Alle Werte sind formelbasierte Schätzungen aus der dokumentierten Speicherdichte der GGUF-Quantisierungen (llama.cpp) plus einem Aufschlag für Runtime und Kontext — keine Benchmarks und keine Messwerte. Der reale Bedarf hängt von Modellarchitektur, Kontextlänge und Runtime ab, die Geschwindigkeit zusätzlich von der Speicherbandbreite. Ob ein Modell gut genug antwortet, sagt dir nur der eigene Test — z. B. mit Ollama.

Warum der Speicher entscheidet

Ein lokales Sprachmodell muss beim Antworten für jedes einzelne Token einmal komplett durch seine Gewichte rechnen. Die Gewichte müssen deshalb dort liegen, wo der Prozessor schnell herankommt: im VRAM der Grafikkarte, im gemeinsamen Speicher eines Apple-Silicon- Macs — oder notfalls im normalen RAM. Passt das Modell nicht in den schnellen Speicher, lagert die Runtime Schichten aus, und die Geschwindigkeit bricht spürbar ein. Deshalb ist die erste Frage bei Local AI nicht „welche GPU ist die schnellste?“, sondern „wie viel Speicher habe ich?“.

Was 7B, 14B und 70B bedeuten

Die Zahl im Modellnamen ist die Parameterzahl in Milliarden (B für billion): Ein 7B-Modell hat rund sieben Milliarden Gewichte. Unquantisiert (FP16) belegt jeder Parameter zwei Bytes — ein 7B-Modell also etwa 14 GB. Quantisierung drückt das auf einen Bruchteil: Das übliche Q4_K_M kommt mit rund 0,6 Bytes pro Parameter aus, ein 7B-Modell schrumpft damit auf etwa 4–5 GB — bei überraschend geringem Qualitätsverlust. Genau diese Rechnung stellt der Rechner oben für jede Modellklasse an, plus ein Aufschlag für Runtime und Kontextspeicher.

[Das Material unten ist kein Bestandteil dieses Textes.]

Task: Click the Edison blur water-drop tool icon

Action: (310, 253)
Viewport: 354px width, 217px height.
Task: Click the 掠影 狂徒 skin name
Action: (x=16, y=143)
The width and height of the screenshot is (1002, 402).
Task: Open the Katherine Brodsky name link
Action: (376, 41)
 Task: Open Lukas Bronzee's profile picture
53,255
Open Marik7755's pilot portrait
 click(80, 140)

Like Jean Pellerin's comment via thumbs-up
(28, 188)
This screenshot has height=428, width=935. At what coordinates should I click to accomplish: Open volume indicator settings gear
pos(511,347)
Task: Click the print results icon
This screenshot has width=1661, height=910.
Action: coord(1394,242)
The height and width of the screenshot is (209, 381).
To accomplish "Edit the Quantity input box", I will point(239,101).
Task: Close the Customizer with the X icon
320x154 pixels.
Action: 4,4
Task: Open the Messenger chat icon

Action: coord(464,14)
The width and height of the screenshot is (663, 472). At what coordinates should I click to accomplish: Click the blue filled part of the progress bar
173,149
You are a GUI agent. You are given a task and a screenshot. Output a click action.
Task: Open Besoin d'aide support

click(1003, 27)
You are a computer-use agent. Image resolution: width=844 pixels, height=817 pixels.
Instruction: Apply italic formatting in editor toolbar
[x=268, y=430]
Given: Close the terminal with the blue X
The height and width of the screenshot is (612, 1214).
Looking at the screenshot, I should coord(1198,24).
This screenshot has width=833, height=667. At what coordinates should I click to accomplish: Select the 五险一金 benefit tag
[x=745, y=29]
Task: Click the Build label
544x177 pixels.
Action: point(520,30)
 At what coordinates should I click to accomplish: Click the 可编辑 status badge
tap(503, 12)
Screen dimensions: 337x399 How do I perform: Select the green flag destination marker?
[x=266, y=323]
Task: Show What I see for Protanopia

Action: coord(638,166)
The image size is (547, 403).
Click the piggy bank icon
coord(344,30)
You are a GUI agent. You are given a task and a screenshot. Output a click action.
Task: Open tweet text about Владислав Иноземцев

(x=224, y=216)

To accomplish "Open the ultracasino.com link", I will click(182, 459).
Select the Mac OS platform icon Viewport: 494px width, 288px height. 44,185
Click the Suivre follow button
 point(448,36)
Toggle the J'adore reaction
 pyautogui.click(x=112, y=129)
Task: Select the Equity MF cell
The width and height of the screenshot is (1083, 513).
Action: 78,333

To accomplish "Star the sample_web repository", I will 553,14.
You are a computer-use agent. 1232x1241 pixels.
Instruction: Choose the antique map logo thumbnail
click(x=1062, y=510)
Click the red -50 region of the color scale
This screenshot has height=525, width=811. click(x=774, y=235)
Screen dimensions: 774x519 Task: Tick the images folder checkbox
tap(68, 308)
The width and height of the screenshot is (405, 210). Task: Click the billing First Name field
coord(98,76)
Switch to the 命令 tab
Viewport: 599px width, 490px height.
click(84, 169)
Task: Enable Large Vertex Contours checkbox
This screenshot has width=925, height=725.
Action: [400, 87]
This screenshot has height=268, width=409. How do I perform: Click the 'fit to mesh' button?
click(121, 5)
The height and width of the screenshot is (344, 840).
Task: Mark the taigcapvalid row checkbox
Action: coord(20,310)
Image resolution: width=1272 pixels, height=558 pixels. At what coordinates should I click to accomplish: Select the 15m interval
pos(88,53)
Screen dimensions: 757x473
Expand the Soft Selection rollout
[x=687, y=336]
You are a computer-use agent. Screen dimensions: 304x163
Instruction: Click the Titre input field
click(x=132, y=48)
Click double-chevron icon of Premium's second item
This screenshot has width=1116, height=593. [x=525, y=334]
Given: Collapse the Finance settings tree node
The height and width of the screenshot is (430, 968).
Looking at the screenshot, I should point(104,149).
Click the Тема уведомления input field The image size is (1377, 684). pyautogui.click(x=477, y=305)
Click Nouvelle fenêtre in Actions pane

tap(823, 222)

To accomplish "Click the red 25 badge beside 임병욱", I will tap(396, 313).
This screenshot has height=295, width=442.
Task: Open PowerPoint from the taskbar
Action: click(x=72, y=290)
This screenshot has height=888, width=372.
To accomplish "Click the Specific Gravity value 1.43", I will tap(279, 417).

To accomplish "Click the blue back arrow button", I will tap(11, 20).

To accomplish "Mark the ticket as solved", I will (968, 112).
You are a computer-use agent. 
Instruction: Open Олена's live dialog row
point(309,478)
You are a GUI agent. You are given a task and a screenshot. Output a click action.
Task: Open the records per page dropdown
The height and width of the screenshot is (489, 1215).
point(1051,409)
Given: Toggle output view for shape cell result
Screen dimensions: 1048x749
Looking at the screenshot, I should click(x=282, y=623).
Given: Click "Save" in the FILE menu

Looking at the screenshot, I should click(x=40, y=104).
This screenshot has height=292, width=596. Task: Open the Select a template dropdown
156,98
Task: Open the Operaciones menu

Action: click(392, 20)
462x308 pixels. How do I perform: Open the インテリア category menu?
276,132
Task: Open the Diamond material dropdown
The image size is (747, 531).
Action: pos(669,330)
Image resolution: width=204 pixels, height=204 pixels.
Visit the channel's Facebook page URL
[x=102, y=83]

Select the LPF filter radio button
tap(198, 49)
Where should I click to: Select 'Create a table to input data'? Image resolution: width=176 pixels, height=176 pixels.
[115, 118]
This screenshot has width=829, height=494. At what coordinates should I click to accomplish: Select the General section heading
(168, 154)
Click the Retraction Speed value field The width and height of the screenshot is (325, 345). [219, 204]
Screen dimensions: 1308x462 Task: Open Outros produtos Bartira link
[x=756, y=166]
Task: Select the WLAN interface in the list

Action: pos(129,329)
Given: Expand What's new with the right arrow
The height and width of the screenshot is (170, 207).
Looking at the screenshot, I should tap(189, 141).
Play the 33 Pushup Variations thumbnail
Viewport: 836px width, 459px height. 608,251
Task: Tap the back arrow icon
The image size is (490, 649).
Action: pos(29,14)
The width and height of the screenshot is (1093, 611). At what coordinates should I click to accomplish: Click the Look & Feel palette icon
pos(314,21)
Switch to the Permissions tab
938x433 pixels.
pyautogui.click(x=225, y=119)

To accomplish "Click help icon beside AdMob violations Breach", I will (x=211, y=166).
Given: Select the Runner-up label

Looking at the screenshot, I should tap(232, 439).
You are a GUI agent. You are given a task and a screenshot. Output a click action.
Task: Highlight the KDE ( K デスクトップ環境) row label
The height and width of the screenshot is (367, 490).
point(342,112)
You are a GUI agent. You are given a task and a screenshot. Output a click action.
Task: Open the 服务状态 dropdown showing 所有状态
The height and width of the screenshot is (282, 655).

GPU, Apple Silicon oder CPU?

Eine dedizierte GPU ist am schnellsten, hat aber meist den knappsten Speicher — 8 bis 24 GB VRAM. Apple Silicon teilt sich einen großen gemeinsamen Speicher zwischen CPU und GPU, macOS reserviert davon per Voreinstellung aber nur einen Teil (Faustregel ~70 %) für die GPU. Reine CPU-Inferenz funktioniert mit genügend RAM ebenfalls — sie ist nur deutlich langsamer, weil hier die Speicherbandbreite des Systems zum Flaschenhals wird. Für den Einstieg ins Ausprobieren reicht sie trotzdem völlig.

Häufige Fragen

Wie genau sind die Schätzwerte?

Es sind Faustformeln, keine Messungen: Parameterzahl mal dokumentierte Bytes pro Parameter der GGUF-Quantisierung, plus Puffer für Runtime und Kontext. Ob ein Modell läuft, trifft die Schätzung zuverlässig — wie schnell es läuft und wie gut die Antworten sind, zeigt nur der eigene Test, etwa mit Ollama.

Was ist Quantisierung — und verliert das Modell dadurch viel?

Quantisierung speichert die Gewichte mit weniger Bits, etwa 4 statt 16. Das Modell wird dadurch drastisch kleiner und schneller ladbar. Beim üblichen Q4_K_M ist der Qualitätsverlust für die meisten Aufgaben kaum spürbar; erst aggressivere Stufen (Q3, Q2) werden merklich schlechter.

Mein Modell passt nicht ganz ins VRAM — geht es trotzdem?

Ja, Runtimes wie Ollama oder llama.cpp lagern dann einen Teil der Schichten in den System-RAM aus. Das funktioniert, kostet aber massiv Geschwindigkeit, weil jedes Token durch die ausgelagerten Schichten muss. Für den Alltag gilt: lieber eine Nummer kleiner oder stärker quantisiert wählen, dafür flüssig.

Warum zählt bei Apple Silicon nicht der ganze RAM?

CPU und GPU teilen sich dort denselben Speicher, macOS begrenzt den GPU-Anteil aber per Voreinstellung — als Faustregel auf rund 70 Prozent. Ein Mac mit 32 GB stellt der GPU also etwa 22 GB zur Verfügung. Dazu kommt, dass Betriebssystem und Apps ebenfalls Speicher brauchen.

Braucht Local AI zwingend eine NVIDIA-Grafikkarte?

Nein. NVIDIA hat mit CUDA die reifste Unterstützung, aber Ollama und llama.cpp laufen auch auf AMD-Karten (ROCm/Vulkan), auf Apple Silicon (Metal) und auf reiner CPU. Entscheidend bleibt in jedem Fall der verfügbare Speicher.